Some screenshots attached for better explanation, Web Interface Settings → General, Block Mac Backups:

Click on “Configure” opens a dialogue, a) in which folder the Backups shall be stored (TimeMachineBackup by Default)

and what amount of the overall capacity the backups can be used:

If you have My Cloud Mirror device and above, within Settings → Network, there is the trigger for AFP Apple File Protocol, by default ON

If you have My Cloud device, the white Single Bay My Cloud, there is no trigger for AFP, here it’s always ON:

The default share TimeMachineBackup has limited settings but you can disable “Public” property if you want to use user based authentication:

Similar to this, here is the folder settings page for the Single Bay My Cloud device:

Hello Joerg_A,

Thank you very much for your detailed reply.

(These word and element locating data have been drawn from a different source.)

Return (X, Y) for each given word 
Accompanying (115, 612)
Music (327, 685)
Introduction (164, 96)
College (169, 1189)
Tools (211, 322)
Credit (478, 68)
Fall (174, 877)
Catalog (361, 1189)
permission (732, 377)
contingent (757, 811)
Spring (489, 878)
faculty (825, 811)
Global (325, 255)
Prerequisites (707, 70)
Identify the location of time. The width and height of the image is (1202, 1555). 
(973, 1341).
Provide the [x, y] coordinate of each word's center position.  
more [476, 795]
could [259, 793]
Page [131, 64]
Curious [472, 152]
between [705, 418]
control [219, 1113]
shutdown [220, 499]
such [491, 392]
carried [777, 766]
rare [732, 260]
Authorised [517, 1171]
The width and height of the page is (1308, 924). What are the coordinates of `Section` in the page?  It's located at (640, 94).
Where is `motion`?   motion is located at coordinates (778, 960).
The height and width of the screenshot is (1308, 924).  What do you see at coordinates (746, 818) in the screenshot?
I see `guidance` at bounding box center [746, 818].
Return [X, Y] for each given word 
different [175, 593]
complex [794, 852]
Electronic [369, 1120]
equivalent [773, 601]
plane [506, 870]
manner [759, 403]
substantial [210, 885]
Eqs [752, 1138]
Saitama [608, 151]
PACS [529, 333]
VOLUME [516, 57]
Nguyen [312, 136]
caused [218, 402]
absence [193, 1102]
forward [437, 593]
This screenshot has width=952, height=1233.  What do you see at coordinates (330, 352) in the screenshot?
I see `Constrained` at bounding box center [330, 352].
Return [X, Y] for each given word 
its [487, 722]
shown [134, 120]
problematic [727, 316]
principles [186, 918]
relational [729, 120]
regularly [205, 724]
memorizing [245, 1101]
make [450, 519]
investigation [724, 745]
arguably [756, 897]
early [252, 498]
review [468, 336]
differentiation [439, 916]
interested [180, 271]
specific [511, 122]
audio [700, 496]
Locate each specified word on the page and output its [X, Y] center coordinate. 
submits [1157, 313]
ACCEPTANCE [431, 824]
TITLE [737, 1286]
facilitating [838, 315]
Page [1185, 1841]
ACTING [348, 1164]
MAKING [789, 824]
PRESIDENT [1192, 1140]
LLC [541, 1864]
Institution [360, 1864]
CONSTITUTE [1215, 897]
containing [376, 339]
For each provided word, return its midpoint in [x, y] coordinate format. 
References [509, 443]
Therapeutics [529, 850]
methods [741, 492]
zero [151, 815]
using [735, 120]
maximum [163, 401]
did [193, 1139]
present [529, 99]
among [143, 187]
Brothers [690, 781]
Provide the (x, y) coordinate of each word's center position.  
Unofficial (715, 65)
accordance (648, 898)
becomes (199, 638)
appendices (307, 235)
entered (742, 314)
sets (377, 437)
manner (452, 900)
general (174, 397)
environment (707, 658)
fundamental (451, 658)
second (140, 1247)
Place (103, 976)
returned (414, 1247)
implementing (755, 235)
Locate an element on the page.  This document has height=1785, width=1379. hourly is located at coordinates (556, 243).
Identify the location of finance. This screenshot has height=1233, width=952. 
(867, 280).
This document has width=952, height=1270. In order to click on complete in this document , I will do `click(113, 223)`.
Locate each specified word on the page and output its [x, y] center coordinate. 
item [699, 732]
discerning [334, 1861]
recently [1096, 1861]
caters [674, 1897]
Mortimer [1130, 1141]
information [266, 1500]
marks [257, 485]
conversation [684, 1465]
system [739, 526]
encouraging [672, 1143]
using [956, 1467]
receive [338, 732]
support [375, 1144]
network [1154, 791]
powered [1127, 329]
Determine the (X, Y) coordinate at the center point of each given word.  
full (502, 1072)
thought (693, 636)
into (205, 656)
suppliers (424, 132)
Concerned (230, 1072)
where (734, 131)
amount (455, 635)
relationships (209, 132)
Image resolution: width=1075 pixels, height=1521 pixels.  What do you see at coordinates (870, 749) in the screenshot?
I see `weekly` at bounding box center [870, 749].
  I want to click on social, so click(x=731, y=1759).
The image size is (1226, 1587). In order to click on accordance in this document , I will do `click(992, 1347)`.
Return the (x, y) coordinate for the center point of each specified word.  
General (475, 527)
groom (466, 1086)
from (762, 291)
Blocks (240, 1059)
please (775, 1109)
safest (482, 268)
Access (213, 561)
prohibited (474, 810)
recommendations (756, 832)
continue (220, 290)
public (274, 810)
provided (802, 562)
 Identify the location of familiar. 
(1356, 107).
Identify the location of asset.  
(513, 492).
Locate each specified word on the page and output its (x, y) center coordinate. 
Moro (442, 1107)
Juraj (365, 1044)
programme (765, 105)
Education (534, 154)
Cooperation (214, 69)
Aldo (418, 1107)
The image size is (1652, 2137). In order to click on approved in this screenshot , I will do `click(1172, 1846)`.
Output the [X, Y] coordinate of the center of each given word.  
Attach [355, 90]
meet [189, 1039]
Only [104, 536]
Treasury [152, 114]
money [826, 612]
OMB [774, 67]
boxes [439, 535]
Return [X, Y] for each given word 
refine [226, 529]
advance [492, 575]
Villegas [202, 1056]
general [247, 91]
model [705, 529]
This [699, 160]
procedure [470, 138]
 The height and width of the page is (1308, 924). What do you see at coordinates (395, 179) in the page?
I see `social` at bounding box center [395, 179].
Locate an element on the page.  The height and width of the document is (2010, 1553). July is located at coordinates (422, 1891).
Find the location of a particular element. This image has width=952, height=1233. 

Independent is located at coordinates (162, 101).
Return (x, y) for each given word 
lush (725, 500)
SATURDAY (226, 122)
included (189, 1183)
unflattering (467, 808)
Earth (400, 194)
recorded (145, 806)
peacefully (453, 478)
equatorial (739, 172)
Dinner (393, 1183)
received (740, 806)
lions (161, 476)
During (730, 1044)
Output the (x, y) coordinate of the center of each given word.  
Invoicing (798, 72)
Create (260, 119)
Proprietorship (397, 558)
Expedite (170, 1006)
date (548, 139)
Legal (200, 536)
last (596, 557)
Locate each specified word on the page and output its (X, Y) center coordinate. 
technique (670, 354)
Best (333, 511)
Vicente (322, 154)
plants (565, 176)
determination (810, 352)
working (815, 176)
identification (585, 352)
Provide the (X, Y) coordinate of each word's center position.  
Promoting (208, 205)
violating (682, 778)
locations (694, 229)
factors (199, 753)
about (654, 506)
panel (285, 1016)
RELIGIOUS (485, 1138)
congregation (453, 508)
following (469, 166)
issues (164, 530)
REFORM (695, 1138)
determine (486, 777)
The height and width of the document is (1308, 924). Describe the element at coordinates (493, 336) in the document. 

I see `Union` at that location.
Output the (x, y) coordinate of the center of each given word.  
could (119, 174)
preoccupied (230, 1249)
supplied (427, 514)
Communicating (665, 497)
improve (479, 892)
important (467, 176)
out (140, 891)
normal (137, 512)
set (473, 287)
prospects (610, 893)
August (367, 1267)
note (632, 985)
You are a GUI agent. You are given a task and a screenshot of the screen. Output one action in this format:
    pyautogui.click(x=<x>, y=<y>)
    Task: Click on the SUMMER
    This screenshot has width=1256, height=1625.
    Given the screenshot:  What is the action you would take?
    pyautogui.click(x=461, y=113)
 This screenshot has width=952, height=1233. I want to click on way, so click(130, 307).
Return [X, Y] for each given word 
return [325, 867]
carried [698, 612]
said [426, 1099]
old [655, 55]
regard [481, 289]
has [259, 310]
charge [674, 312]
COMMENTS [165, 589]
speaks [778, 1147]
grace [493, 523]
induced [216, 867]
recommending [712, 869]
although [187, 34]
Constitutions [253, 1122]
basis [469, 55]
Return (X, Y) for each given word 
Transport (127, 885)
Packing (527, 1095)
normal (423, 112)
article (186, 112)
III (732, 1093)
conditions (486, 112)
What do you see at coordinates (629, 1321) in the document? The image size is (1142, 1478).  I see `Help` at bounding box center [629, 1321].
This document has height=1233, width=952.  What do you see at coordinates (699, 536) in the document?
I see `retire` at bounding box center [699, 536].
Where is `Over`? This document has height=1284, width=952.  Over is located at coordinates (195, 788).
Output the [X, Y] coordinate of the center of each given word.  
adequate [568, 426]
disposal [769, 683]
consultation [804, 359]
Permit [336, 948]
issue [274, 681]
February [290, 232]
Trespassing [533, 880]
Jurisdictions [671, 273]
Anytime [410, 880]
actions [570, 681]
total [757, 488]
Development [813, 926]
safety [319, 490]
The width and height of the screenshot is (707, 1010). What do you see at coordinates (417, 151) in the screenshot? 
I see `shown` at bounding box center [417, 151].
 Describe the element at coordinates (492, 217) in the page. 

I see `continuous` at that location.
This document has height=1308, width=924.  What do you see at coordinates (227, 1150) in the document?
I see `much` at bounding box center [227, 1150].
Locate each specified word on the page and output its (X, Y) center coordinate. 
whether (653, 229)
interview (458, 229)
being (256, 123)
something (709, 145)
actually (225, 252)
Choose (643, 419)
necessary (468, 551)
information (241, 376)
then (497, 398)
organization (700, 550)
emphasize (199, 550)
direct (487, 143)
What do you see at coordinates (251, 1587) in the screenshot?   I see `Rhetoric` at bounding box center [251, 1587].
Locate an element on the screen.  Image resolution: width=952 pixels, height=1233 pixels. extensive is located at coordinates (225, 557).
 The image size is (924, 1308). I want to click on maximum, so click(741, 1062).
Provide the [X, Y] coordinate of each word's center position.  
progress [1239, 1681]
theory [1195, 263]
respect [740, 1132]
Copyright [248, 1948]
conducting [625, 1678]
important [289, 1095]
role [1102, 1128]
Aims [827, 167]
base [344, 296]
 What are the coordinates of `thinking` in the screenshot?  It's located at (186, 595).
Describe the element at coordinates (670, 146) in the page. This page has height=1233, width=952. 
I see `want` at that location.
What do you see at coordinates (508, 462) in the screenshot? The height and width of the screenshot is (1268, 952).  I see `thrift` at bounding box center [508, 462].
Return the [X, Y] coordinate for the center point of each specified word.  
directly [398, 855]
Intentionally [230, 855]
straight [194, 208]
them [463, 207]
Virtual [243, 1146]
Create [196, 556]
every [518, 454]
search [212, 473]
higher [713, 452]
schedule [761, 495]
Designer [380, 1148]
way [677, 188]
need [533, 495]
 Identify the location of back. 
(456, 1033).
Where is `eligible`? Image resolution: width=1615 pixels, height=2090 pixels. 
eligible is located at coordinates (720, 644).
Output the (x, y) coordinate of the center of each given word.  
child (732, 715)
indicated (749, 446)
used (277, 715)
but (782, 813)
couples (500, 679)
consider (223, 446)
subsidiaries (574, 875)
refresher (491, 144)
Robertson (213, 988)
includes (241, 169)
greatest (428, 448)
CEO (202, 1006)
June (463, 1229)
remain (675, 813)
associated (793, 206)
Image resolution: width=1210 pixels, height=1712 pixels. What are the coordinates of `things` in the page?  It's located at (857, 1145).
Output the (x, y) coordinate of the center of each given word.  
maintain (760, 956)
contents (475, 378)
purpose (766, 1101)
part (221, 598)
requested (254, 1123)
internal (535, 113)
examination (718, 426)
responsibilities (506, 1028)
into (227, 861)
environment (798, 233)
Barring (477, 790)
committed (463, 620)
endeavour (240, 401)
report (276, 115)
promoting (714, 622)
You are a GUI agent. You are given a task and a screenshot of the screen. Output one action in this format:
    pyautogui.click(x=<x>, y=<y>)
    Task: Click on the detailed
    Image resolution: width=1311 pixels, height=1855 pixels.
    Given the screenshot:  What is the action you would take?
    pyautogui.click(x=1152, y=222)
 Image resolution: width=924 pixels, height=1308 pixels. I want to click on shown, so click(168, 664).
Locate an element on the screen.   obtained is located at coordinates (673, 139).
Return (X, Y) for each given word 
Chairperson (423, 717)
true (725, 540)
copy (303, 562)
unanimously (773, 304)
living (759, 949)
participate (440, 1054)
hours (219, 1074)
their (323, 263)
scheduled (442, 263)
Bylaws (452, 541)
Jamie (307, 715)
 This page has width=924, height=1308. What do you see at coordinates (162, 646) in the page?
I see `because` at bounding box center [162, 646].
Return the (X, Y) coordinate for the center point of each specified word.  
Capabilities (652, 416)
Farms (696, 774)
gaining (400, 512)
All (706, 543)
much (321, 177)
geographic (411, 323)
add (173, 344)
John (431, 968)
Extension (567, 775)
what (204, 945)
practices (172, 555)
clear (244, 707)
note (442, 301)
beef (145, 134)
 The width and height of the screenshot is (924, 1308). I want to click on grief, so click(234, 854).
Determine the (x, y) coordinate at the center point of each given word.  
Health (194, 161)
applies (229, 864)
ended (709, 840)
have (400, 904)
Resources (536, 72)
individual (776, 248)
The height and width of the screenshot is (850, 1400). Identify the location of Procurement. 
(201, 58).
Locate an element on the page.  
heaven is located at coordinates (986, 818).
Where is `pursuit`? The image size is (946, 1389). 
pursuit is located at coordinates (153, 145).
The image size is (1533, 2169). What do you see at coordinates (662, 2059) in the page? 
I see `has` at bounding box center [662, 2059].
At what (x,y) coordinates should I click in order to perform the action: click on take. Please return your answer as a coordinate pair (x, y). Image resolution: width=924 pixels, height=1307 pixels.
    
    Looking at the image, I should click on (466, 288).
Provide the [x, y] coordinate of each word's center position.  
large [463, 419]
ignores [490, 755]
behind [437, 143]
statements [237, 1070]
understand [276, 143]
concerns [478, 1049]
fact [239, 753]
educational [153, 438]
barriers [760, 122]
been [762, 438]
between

However, I had found all that information before I posted my question which it doesn’t really answer, I’m afraid.

Most NAS systems state that they are Time Machine compatible and having had two previously, I know that the first backup takes a long time; 500GB of data takes two days via Ethernet or about a week over Wifi. I can appreciate that the My Cloud system is easier to set up but my question relates not to how to set up Time Machine but what happens several weeks or, as has been my experience on another system, several months later when the quoted error (exemplified by the image below which I found online) appears and the only option offered is to start a new backup (as I keep/kept my NAS in a different room to where I use my Mac by necessity, this was a major inconvenience.


Now that I have the opportunity to replace the NAS, I was looking to find a system which did not present these problems and in doing so, I found that the cause of the problem was attributed to third party devices’ non-compliance to the criteria set out in the document I linked to and again below:

I won’t pretend I understand much of what it says but my theory is that NASs which aren’t compliant are not allowing Time Machine to delete old backups; hence it runs smoothly until the sparsebundle is full and then runs into difficulties which require a new backup to be started.

Having searched the WD community forums, I have found that this issue has been experienced by quite a few My Cloud users with one lengthy thread in particular. I really want to avoid this problem and was seeking information which would assure me that WD My Cloud products were Time Machine compliant or, if not, are WD aware of the problem and intend to make the products fully Time Machine compliant?

Thanks.

We have several, even hardcore Mac users in our teams and nobody yet has claimed what you described in the second quote. If the sparsebundle capacity is adjusted to a given amount, then our Mac (we are using for demos) is satring do delete the oldest backups to get space for the latest ones. My two cents…

Hello Joerg_A,

I think I admitted in my last message that it was an uninformed theory. Perhaps there is another explanation why the backups fail regularly after several weeks or months but it is still an issue experienced by many NAS users including WD My Cloud users. Having experienced it myself to the point of exasperation and that I am looking to replace my NAS with one which doesn’t do this. I am merely making enquiries before making a purchase but I am not reading anything which is very reassuring.

And whilst I accept that a bench Mac doesn’t have these problems, possibly because they do not have real world volumes of data change, this thread, with 109 posts shows that it affects WD customers:

Whilst it might be argued that the last post on that lengthy thread was a year ago, the most recent thread on this subject was in July this year:

There appears to be a ‘fix’ but everyday users ought not be expected to delve into using Terminal and SSH.

Incidentally, I felt I ought to add that since this problem started to get repetitive, I have kept a secondary USB Time Machine backup as a safety net. It has been going for about two years without this problem arising once.